[Material for the task Boundary: Start]

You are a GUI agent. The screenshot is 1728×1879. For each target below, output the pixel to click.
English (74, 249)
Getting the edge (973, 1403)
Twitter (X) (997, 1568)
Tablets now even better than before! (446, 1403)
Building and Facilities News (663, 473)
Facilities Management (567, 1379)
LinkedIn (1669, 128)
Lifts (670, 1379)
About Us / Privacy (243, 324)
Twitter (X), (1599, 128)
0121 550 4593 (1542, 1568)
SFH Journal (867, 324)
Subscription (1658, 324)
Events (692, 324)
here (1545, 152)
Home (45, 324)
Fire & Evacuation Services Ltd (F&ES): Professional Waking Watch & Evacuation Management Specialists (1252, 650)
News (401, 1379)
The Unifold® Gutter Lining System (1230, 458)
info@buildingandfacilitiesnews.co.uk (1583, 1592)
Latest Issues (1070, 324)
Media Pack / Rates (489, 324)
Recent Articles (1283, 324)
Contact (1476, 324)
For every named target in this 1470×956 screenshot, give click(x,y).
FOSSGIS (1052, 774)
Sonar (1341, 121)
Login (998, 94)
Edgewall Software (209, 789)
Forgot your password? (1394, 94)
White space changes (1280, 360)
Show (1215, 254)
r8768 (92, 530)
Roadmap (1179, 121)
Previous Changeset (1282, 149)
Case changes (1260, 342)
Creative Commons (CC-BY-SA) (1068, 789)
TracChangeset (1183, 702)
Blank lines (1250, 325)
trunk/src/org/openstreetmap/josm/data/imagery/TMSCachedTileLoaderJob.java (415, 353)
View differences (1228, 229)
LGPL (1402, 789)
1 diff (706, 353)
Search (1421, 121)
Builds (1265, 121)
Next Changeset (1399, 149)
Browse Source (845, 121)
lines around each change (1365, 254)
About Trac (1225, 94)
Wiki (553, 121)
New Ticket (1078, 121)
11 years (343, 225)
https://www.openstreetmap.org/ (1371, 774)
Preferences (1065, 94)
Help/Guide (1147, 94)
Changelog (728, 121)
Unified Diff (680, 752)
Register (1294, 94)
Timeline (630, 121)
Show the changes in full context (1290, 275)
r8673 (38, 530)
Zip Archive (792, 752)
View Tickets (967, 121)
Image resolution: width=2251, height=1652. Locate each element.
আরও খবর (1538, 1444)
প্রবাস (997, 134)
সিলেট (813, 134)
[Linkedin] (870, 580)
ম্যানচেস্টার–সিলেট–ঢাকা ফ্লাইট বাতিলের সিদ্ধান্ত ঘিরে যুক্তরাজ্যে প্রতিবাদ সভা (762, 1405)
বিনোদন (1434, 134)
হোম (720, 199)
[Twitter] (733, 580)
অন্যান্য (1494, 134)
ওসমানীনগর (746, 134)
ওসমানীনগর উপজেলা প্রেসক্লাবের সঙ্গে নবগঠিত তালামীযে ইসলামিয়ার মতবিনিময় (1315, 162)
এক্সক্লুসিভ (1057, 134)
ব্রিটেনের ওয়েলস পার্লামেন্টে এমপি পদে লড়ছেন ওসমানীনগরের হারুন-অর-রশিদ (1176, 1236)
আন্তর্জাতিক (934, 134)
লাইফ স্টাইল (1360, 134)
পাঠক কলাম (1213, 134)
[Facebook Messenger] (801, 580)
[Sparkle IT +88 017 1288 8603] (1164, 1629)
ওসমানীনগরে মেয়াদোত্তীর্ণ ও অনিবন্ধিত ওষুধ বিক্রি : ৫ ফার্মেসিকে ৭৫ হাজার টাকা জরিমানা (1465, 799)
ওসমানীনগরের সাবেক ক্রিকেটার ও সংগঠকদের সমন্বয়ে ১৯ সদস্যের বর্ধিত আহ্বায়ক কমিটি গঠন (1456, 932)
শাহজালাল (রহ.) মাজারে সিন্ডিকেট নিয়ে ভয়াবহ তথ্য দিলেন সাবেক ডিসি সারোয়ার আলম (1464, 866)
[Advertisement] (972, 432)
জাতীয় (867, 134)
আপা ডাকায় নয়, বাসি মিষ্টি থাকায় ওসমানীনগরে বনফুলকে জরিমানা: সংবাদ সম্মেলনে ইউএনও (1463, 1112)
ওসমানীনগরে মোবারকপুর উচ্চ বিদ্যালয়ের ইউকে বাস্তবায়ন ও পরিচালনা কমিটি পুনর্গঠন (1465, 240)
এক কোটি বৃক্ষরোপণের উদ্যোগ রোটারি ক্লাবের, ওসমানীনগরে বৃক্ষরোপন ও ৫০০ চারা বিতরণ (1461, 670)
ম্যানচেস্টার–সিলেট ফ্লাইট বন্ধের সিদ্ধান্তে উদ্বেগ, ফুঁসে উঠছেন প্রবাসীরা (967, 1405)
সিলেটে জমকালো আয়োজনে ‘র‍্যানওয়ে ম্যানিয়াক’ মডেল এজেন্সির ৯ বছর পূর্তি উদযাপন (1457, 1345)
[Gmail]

[Material for the task Boundary: End]

Work required:
Copy out all the records exactly.

Answer to this task:
You are a GUI agent. The screenshot is 1728×1879. For each target below, output the pixel to click.
English (74, 249)
Getting the edge (973, 1403)
Twitter (X) (997, 1568)
Tablets now even better than before! (446, 1403)
Building and Facilities News (663, 473)
Facilities Management (567, 1379)
LinkedIn (1669, 128)
Lifts (670, 1379)
About Us / Privacy (243, 324)
Twitter (X), (1599, 128)
0121 550 4593 (1542, 1568)
SFH Journal (867, 324)
Subscription (1658, 324)
Events (692, 324)
here (1545, 152)
Home (45, 324)
Fire & Evacuation Services Ltd (F&ES): Professional Waking Watch & Evacuation Management Specialists (1252, 650)
News (401, 1379)
The Unifold® Gutter Lining System (1230, 458)
info@buildingandfacilitiesnews.co.uk (1583, 1592)
Latest Issues (1070, 324)
Media Pack / Rates (489, 324)
Recent Articles (1283, 324)
Contact (1476, 324)
For every named target in this 1470×956 screenshot, give click(x,y).
FOSSGIS (1052, 774)
Sonar (1341, 121)
Login (998, 94)
Edgewall Software (209, 789)
Forgot your password? (1394, 94)
White space changes (1280, 360)
Show (1215, 254)
r8768 (92, 530)
Roadmap (1179, 121)
Previous Changeset (1282, 149)
Case changes (1260, 342)
Creative Commons (CC-BY-SA) (1068, 789)
TracChangeset (1183, 702)
Blank lines (1250, 325)
trunk/src/org/openstreetmap/josm/data/imagery/TMSCachedTileLoaderJob.java (415, 353)
View differences (1228, 229)
LGPL (1402, 789)
1 diff (706, 353)
Search (1421, 121)
Builds (1265, 121)
Next Changeset (1399, 149)
Browse Source (845, 121)
lines around each change (1365, 254)
About Trac (1225, 94)
Wiki (553, 121)
New Ticket (1078, 121)
11 years (343, 225)
https://www.openstreetmap.org/ (1371, 774)
Preferences (1065, 94)
Help/Guide (1147, 94)
Changelog (728, 121)
Unified Diff (680, 752)
Register (1294, 94)
Timeline (630, 121)
Show the changes in full context (1290, 275)
r8673 (38, 530)
Zip Archive (792, 752)
View Tickets (967, 121)
Image resolution: width=2251, height=1652. Locate each element.
আরও খবর (1538, 1444)
প্রবাস (997, 134)
সিলেট (813, 134)
[Linkedin] (870, 580)
ম্যানচেস্টার–সিলেট–ঢাকা ফ্লাইট বাতিলের সিদ্ধান্ত ঘিরে যুক্তরাজ্যে প্রতিবাদ সভা (762, 1405)
বিনোদন (1434, 134)
হোম (720, 199)
[Twitter] (733, 580)
অন্যান্য (1494, 134)
ওসমানীনগর (746, 134)
ওসমানীনগর উপজেলা প্রেসক্লাবের সঙ্গে নবগঠিত তালামীযে ইসলামিয়ার মতবিনিময় (1315, 162)
এক্সক্লুসিভ (1057, 134)
ব্রিটেনের ওয়েলস পার্লামেন্টে এমপি পদে লড়ছেন ওসমানীনগরের হারুন-অর-রশিদ (1176, 1236)
আন্তর্জাতিক (934, 134)
লাইফ স্টাইল (1360, 134)
পাঠক কলাম (1213, 134)
[Facebook Messenger] (801, 580)
[Sparkle IT +88 017 1288 8603] (1164, 1629)
ওসমানীনগরে মেয়াদোত্তীর্ণ ও অনিবন্ধিত ওষুধ বিক্রি : ৫ ফার্মেসিকে ৭৫ হাজার টাকা জরিমানা (1465, 799)
ওসমানীনগরের সাবেক ক্রিকেটার ও সংগঠকদের সমন্বয়ে ১৯ সদস্যের বর্ধিত আহ্বায়ক কমিটি গঠন (1456, 932)
শাহজালাল (রহ.) মাজারে সিন্ডিকেট নিয়ে ভয়াবহ তথ্য দিলেন সাবেক ডিসি সারোয়ার আলম (1464, 866)
[Advertisement] (972, 432)
জাতীয় (867, 134)
আপা ডাকায় নয়, বাসি মিষ্টি থাকায় ওসমানীনগরে বনফুলকে জরিমানা: সংবাদ সম্মেলনে ইউএনও (1463, 1112)
ওসমানীনগরে মোবারকপুর উচ্চ বিদ্যালয়ের ইউকে বাস্তবায়ন ও পরিচালনা কমিটি পুনর্গঠন (1465, 240)
এক কোটি বৃক্ষরোপণের উদ্যোগ রোটারি ক্লাবের, ওসমানীনগরে বৃক্ষরোপন ও ৫০০ চারা বিতরণ (1461, 670)
ম্যানচেস্টার–সিলেট ফ্লাইট বন্ধের সিদ্ধান্তে উদ্বেগ, ফুঁসে উঠছেন প্রবাসীরা (967, 1405)
সিলেটে জমকালো আয়োজনে ‘র‍্যানওয়ে ম্যানিয়াক’ মডেল এজেন্সির ৯ বছর পূর্তি উদযাপন (1457, 1345)
[Gmail]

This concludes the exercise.